Cole moved to England and married sculptress Margaret Ward Walmsley in 1903. He began to venture into the fields of wood/steel engraving and etching, but these works sold substantially less than his portraits. He contributed several drawings to the Encyclopædia Britannica. They moved again, to the United States, in 1911.
In 1918, Cole became a member of the Salmagundi Club, the nation’s oldest professional art club. From 1924 to 1931, he taught portrait and still life classes at Cooper Union. He was elected to the National Academy of Design in 1930. He was the president of the New York Water Color Club from 1931 to 1941. In the 1940s, Cole worked as a judge of paintings in Max Pochapin’s Manhattan Hall of Art, a merchandising art gallery, which was a revolutionary idea at the time. From 1952 to 1953, he was president of Allied Artists of America. His first wife died in 1961, and Cole married Anita Rio, a singer, and the widow of painter Eugene Higgins, in 1962. She died in 1973.
Cole actively painted and exhibited up to the age of 103. He died at New York’s Chelsea Hotel, where he had lived for 35 years. Cole’s work is in the permanent collections of London’s National Portrait Gallery and the Brooklyn Museum, and his papers are stored at the Smithsonian Institution.
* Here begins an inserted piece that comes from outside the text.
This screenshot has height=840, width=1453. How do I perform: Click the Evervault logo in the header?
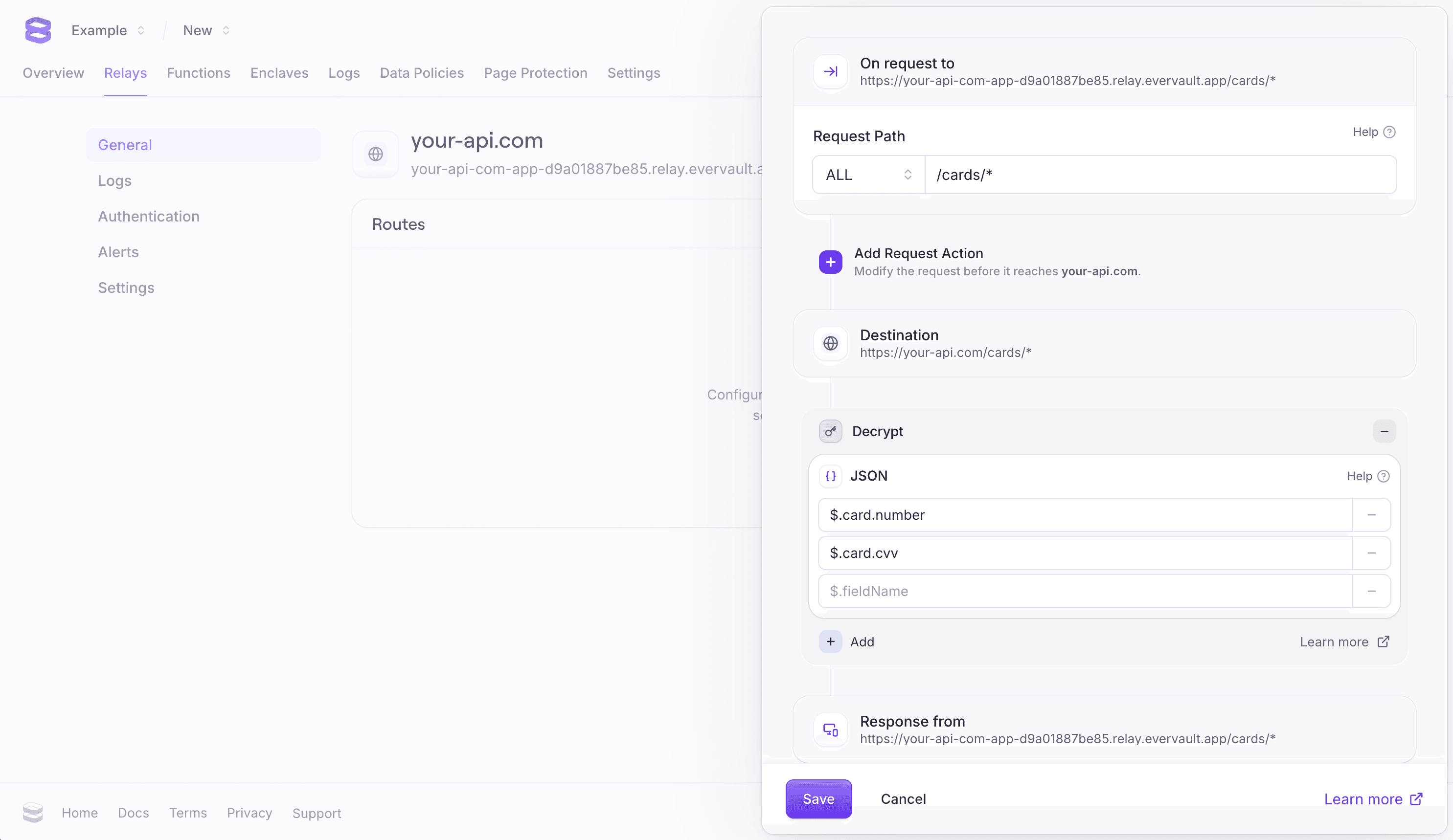(38, 30)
Cole died in New York City, New York, USA, on 25 November 1988 at the age of 112 years, 136 days.
On 14 December 1986, following the death of 111-year-old Joe Thomas of Louisiana, he became the oldest living man in the United States, at the age of 110.
On 5 January 1987, following the death of 111-year-old Herman Smith-Johannsen, he became the world’s oldest living man, at the age of 110 years, 177 days.
On 25 April 1988, following the death of 112-year-old Elzona Maxey of Oklahoma, he became the oldest living person in the United States.
At the time of death, he was believed to be the oldest verified man ever and the first to reach 112, however the case of Mathew Beard (1870–1985) was later validated meaning that Cole never had that title. The case of the 112-year-old James M. King (1854–1967) was later discovered as well. King’s age is currently pending by the GRG, and he reached the age of 112 more than 20 years before Cole did.